While differential levels of power within a dyad can modulate spontaneous facial mimicry to emotional expressions, does this influence extend to more rudimentary (simpler, less emotional) forms of mimicry? This question was addressed by a series of studies that manipulated social status or power levels in the participant and tested its effect on a basic task that assesses automatic imitation of observed finger movements (Farmer et al. 2016). Results revealed that status and power manipulations did not impact spontaneous finger mimicry in this task. However, it is important to note that (a) the target finger did not reflect any specific social identity (or power differential, as in the above study), and (b) the finger movements themselves had no distinct social intent or meaning. This latter point was addressed by a recent study that examined mimicry of hand movements with clear social intent—an antisocial middle finger or prosocial thumbs up (Cracco et al. 2018). Results showed that mimicry was stronger for prosocial, compared to antisocial, gestures. In addition, priming a prosocial context increased this difference (i.e., when it is even less acceptable to produce a middle finger). Therefore, again, it appears that the intention of a given behavior (facial expression or gesture) as well as the context in which it occurs combine to allow the meaning of the behavior to shape the process of spontaneous mimicry—a point that will be elaborated next.

Robots in Context

The discussion above highlights the sensitivity of mimicry to contextual influences. This message is reinforced and extended by work from our lab using robots—in their mechanical and humanoid forms. Using such robots sheds light on mechanisms of mimicry that are specific to human interactions or represent general properties of our mental system. As we discuss below, some features and contexts strongly influence mimicry. However, mimicry is also quite robust to variations of other features. Furthermore, whereas some modifying variables operate on a high, conceptual level, others operate on more basic, perceptual levels.

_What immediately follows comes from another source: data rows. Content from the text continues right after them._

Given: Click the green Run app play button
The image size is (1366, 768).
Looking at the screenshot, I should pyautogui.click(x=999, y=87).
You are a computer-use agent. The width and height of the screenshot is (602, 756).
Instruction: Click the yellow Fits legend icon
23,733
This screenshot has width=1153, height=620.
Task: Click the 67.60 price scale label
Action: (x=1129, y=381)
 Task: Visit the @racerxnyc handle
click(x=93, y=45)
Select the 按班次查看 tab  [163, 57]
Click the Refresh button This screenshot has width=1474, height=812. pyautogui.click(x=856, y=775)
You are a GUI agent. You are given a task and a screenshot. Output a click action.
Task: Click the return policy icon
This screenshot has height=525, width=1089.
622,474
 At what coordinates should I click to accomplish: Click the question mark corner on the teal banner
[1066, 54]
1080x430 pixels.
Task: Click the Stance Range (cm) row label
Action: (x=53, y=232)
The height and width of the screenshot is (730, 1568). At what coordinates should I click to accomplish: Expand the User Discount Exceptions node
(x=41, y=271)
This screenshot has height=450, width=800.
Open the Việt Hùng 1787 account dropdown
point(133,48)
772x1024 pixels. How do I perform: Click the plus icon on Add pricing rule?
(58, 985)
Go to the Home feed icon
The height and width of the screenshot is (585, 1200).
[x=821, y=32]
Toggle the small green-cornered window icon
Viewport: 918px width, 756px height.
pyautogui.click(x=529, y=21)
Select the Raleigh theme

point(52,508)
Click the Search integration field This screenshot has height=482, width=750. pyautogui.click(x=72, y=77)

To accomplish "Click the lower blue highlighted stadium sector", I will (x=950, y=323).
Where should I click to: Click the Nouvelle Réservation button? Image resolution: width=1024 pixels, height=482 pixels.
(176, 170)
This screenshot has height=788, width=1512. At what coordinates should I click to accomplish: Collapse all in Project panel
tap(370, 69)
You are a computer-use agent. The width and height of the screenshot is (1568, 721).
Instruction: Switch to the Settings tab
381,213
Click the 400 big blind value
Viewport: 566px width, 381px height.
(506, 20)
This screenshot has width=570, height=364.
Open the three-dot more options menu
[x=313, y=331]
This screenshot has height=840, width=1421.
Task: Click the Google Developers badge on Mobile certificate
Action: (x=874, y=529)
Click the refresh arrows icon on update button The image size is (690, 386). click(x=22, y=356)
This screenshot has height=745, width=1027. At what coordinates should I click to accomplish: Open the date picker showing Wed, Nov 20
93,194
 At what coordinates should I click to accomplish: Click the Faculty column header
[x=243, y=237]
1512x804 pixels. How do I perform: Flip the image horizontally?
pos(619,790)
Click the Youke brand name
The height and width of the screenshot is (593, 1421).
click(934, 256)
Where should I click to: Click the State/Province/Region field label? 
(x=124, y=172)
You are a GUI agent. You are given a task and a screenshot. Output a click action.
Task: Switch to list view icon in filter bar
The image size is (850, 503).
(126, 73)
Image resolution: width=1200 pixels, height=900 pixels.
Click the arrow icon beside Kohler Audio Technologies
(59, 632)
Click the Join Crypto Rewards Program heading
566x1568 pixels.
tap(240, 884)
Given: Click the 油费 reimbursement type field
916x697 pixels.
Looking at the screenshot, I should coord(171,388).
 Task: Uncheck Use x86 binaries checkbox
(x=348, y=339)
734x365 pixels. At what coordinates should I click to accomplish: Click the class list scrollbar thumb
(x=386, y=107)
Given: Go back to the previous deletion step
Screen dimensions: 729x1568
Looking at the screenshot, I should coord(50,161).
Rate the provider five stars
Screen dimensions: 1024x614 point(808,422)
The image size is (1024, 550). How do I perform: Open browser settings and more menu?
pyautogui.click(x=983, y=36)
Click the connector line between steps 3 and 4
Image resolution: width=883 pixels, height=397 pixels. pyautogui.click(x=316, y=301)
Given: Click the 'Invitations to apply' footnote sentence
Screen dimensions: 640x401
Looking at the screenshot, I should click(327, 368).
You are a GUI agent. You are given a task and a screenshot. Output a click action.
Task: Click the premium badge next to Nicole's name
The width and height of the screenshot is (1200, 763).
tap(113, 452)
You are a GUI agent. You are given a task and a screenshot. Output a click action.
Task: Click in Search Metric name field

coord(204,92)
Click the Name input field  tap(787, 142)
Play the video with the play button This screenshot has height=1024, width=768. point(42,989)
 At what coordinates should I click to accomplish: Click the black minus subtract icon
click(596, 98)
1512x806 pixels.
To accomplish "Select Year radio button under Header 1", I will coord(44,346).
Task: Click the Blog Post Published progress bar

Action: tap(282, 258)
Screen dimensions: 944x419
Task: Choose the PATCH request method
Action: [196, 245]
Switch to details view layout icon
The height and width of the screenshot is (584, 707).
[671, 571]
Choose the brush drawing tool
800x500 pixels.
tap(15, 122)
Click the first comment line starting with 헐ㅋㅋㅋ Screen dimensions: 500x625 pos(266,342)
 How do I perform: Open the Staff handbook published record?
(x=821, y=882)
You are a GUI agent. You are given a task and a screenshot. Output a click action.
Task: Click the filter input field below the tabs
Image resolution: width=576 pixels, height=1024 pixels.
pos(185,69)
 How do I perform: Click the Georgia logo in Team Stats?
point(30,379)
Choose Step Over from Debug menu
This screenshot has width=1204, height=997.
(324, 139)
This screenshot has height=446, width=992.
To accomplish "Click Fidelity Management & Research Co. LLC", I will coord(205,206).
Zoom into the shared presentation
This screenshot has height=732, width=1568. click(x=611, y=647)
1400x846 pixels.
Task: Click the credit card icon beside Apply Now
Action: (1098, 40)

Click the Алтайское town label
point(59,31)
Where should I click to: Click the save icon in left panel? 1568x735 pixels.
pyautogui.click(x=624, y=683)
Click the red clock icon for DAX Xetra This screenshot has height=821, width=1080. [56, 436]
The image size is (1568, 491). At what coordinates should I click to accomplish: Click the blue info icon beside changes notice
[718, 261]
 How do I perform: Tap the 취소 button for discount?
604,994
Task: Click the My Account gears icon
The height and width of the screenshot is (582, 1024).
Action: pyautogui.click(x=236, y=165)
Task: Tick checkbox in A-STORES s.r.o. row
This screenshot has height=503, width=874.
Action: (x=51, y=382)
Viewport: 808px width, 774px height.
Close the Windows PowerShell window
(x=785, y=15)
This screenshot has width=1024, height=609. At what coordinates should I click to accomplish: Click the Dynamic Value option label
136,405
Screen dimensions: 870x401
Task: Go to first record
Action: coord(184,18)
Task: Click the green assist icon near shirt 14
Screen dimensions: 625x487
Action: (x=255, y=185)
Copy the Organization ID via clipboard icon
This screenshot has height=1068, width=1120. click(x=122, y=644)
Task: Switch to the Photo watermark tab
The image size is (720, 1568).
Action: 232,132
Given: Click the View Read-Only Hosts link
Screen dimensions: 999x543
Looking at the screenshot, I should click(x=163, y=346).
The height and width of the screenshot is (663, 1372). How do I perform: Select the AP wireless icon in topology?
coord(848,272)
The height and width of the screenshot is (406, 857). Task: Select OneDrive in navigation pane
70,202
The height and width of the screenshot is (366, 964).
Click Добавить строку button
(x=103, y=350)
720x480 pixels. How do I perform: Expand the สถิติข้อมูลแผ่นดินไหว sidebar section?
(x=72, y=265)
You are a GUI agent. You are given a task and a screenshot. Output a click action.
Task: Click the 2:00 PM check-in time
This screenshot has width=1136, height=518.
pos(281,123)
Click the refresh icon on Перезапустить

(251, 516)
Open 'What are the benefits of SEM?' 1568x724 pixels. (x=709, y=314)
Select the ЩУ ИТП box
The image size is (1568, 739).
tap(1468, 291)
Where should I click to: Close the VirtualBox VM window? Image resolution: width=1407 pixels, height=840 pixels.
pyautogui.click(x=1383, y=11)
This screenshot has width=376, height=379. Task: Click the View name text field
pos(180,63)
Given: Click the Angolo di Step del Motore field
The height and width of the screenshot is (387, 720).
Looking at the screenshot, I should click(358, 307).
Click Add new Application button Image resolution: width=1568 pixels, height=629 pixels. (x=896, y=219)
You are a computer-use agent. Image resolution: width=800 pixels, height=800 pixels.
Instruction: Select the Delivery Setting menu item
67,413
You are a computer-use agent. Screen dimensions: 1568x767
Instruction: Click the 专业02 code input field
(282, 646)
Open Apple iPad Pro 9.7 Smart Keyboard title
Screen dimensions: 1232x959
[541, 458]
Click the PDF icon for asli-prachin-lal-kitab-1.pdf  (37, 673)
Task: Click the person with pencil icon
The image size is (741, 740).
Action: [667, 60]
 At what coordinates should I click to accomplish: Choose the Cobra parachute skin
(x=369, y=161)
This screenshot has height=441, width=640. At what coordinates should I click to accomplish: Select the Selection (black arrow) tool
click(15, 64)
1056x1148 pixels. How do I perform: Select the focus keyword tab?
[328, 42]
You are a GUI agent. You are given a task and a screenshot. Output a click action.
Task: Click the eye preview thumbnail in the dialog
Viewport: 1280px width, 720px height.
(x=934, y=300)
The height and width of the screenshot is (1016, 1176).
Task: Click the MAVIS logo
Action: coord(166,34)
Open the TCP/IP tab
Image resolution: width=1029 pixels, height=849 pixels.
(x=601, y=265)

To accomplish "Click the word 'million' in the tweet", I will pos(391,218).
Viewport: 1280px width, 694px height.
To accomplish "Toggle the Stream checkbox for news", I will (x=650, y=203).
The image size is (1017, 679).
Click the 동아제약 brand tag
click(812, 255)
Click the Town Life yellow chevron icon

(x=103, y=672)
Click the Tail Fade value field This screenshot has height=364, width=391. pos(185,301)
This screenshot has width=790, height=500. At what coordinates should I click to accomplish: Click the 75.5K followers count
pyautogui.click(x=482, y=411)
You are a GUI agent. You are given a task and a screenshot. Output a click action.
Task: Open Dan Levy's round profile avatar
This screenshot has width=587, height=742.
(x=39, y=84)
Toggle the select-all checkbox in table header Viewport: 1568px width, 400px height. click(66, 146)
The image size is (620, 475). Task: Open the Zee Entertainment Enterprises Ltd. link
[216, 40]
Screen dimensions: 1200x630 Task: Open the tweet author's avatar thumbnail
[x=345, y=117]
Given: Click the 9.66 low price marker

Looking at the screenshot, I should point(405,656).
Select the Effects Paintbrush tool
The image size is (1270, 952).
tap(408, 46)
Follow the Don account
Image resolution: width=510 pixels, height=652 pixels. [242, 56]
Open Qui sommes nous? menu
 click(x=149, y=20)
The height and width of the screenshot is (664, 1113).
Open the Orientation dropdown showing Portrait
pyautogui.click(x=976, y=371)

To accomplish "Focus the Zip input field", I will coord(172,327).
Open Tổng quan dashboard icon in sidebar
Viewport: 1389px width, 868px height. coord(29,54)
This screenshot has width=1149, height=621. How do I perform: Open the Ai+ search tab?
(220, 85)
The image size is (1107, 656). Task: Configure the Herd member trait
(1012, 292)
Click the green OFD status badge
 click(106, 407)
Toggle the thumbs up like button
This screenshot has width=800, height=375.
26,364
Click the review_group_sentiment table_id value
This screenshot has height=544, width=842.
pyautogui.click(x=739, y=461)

One question about mimicry that is particularly suitable to exploration with androids is the role of agent-perceiver similarity. Most mimicry theories assume that spontaneous imitation requires that the observed agent is somehow “similar” to the perceiver. Yet “similarity” is a complex concept, where the relevant dimensions vary depending on context. Specifically, research highlights that mimicry can be influenced by: (a) visual similarity (Nadel et al. 2006; Press et al. 2005; Weyers et al. 2006), (b) similarity in type or biological nature of motion (Calvo-Merino et al. 2006; Chaminade et al. 2005), and (c) psychological similarity, including relatability, liking, and intentionality (Bourgeois and Hess 2008; Goldman and Sripada 2005; Likowski et al. 2008). In order to examine these different components, we conducted a series of studies using human and robot targets. Some of these experiments focused on gestures, while others focused on facial expressions.

Gestures

To explore the role of similarity in outward appearance and similarity in motion, we used a robot (Repliee Q2) that is based on an actual human (Hofree et al. 2015). Participants watched videos of this robot in its mechanical appearance (and mechanical motion), in its android appearance (human-like appearance and mechanical motion), and videos of a matched human agent (human appearance and human motion). When passively observing the robot’s arm actions, participants spontaneously mimicked it, as evidenced by EMG from their arm. This shows that spontaneous mimicry can occurs in response to a non-intentional agent, even without human-like appearance. More importantly, participants mimicked the human with greater intensity than the robot, even when it appeared in its android, human-like appearance. This shows that even in mere observation, the similarity of the viewed agent’s motion (not its outward appearance) plays an important role.

Facial Emotion

To further understand the features controlling spontaneous mimicry, we examined spontaneous responses to expressions of anger and joy generated by a human and an android (Hofree et al. 2014). The human and android expressions were very similar in appearance and temporal dynamics (for details see Wu et al. 2009). As expected, participants spontaneously mimicked the human control. They also spontaneously mimicked the android, with remarkable fidelity in timing and intensity of the response. However, we also discovered two additional things. First, participants’ mimicry of androids depended on their ratings of human-likeness in terms of physical similarity. Surprisingly, ratings of psychological similarity to humans did not influence mimicry (measured using IDAQ, Waytz et al. 2010). Second, participants mimicked the android even when they felt uncomfortable with it and described it as “creepy”. In sum, these studies again suggest that physical similarity (not psychological similarity or emotional comfort) plays an important role in spontaneous mimicry, at least of androids. This is different from human–human mimicry where psychological similarity and emotional comfort play a substantial role.

Strategic Context

As mentioned, mimicry of emotional expressions also depends on higher-order social cues in the perceiver’s environment. However, the nature of this modulation is debated. Some argue that spontaneous mimicry is obligatory and difficult to inhibit (Brass et al. 2001; Cook et al. 2012). Others argue that even spontaneous responses to implicit emotional cues can be reshaped by context (Tamir et al. 2004). In order to address these questions, we ran another study with our android (Hofreeet al. 2018).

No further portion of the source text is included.